Soviet newspapers had taken to berating actual Soviet workers as shirkers, absentees, and drunks, ruining the regime’s industrial plan with indiscipline. The Menshevik émigré press speculated that “capitalist” types had regained control of the factories. Gorky, also abroad, was taken aback. “Negative reports must be balanced by positive reporting,” he urged in a letter to Stalin in late 1929. “Progress in carrying out the Five-Year Plan must be reported on a week-to-week and month-to-month basis . . . : the construction of housing, factories, plants, bakeries, community centers, canteens, and schools. . . . The press should keep reminding itself and its readers . . . that socialism is being built in the USSR not by sloppy individuals, hooligans, and raving morons, but by a genuinely new and mighty force—the working class.” Soon enough, updates on “socialist construction” and worker heroes—alongside the encomiums to Stalin and lurid tales of sabotage—would saturate the public sphere.147

LIQUIDATION OF THE KULAKS AS A CLASS

Already by early December 1929, the Soviet state had procured 13.5 million tons of grain—more than twice as much as in any preceding year of the regime.148 But the state had to feed many more rural folk (who had previously purchased or traded for food on the market), set aside grain for ambitious surges in export, and meet the rationing norms for the industrial cities and construction sites, as well as the Red Army.149 In that connection, the November 1929 plenum had created a new USSR land commissariat.
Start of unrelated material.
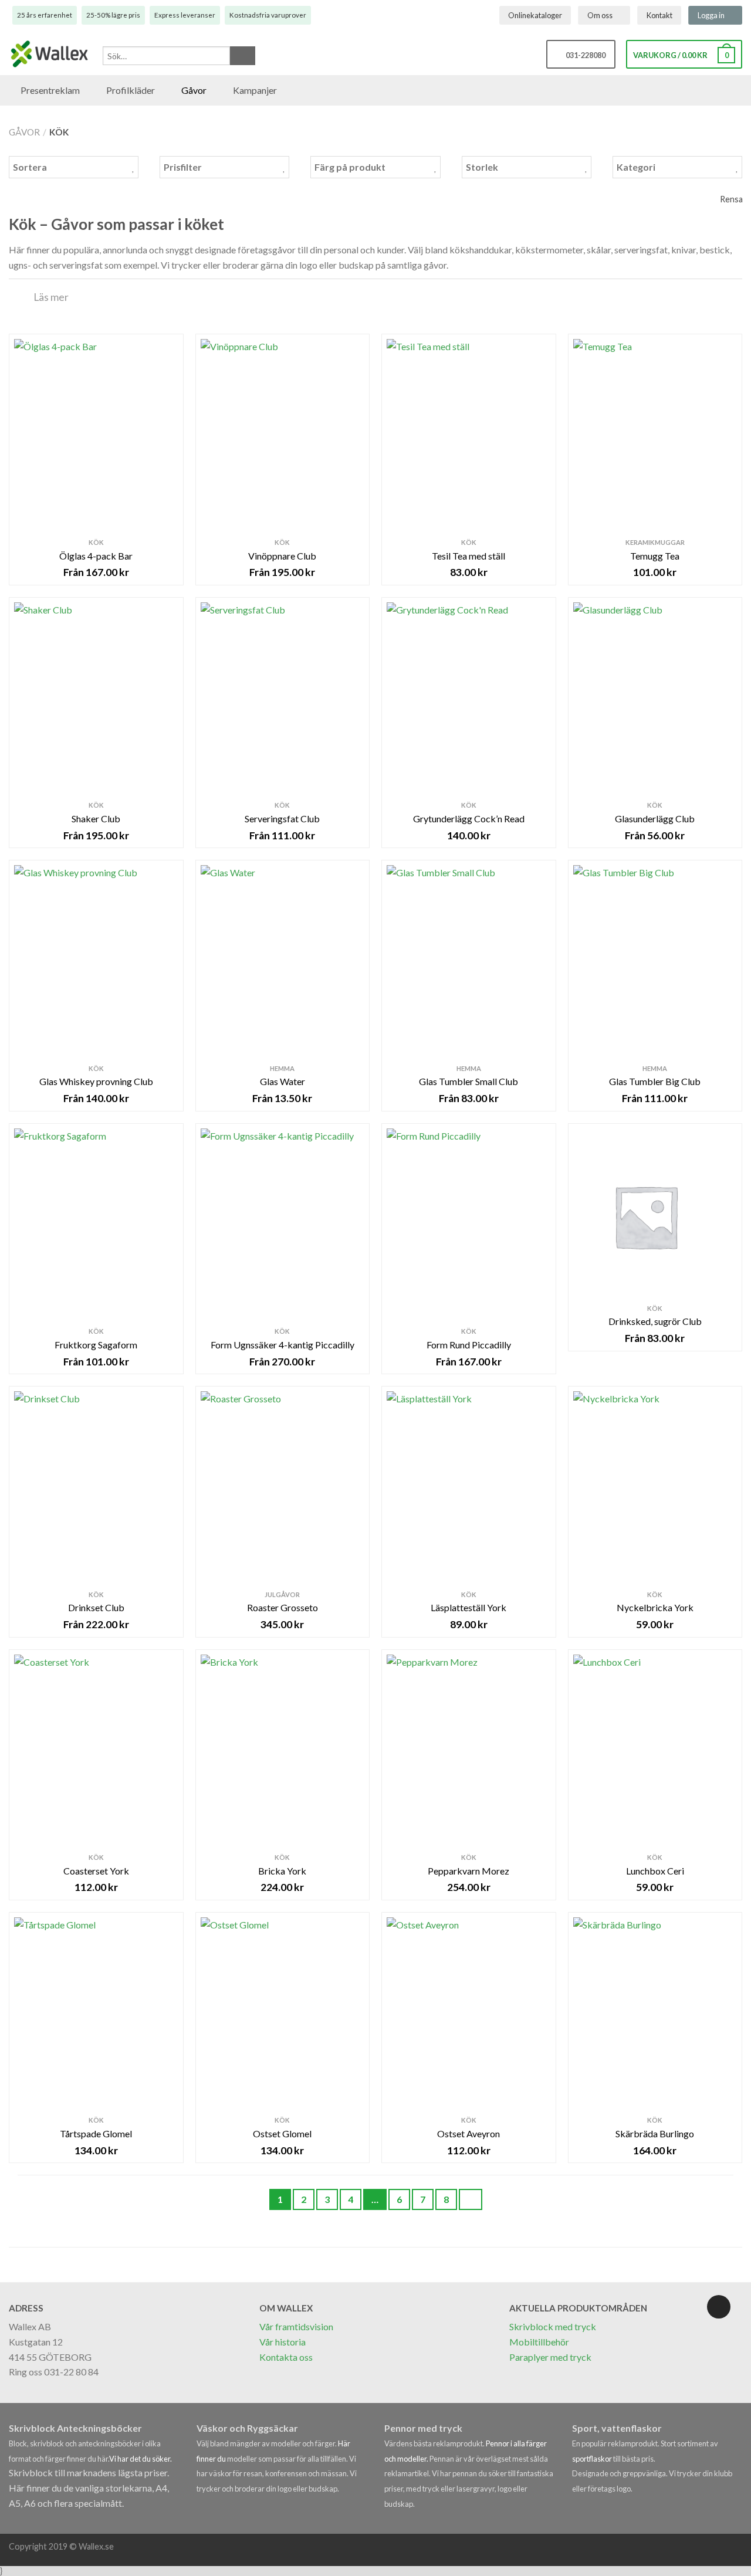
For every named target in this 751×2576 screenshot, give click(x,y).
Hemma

Stalin appointed Yakov Epstein, known as Yakovlev, the editor of Peasant Newspaper and a member of the disciplinary Central Control Commission, as commissar.150 He presided over a commission on the tempos of collectivization and forms of collectives, which decided not on the kommuna—full socialization of everything—but on an intermediate form, the artel, with socialization of land, labor, draft animals, and fundamental implements, but private ownership of cows, other livestock, and some everyday tools. Collectivized peasants were also to be allowed to retain household plots. The commission’s thorniest question was whether the “class enemy” kulak would be permitted to join the new socialist agriculture. Disposition of kulaks had largely been left to locals, and many collective farms were admitting them. The Yakovlev commission warned against any blanket approach.151

Suddenly, however, in a speech on the last day (December 27, 1929) of a weeklong Congress of Agrarians-Marxists, Stalin preempted the commission, thundering in words Pravda carried two days later that “we have gone over from a policy of limiting the exploiting tendencies of the kulak to a policy of eliminating the kulaks as a class.” Liquidating an entire class? “Is it possible to accelerate tempos of our socialized industry more while having such an agricultural base as small peasant farms, incapable of expanding production and yet predominating in our economy?” he asked rhetorically. “No, not possible. Is it possible to continue for a more or less long period to base Soviet power and socialist construction on two different foundations—on the foundation of the largest and most consolidated socialist industry and on the foundation of the most subdivided and backward small-scale peasant economy? No, not possible.” He continued: “What’s the solution? The solution is to make agriculture large-scale, make it capable of accumulation, of expanding production, and in this way transform the agricultural base of our economy.”152 Stalin had a famously soft voice, but one audience member called his ultra-class-war speech “electrifying.”153

Once again, the dictator had enacted a conspiracy within the regime: at Old Square, more than a month before, he had received the OGPU hierarchs—Yagoda, Messing, Yevdokimov, and others—as well as Georgy Blagonravov, the former head of the secret police transport department and now first deputy commissar of railroads.154 This would be the kulak liquidation team.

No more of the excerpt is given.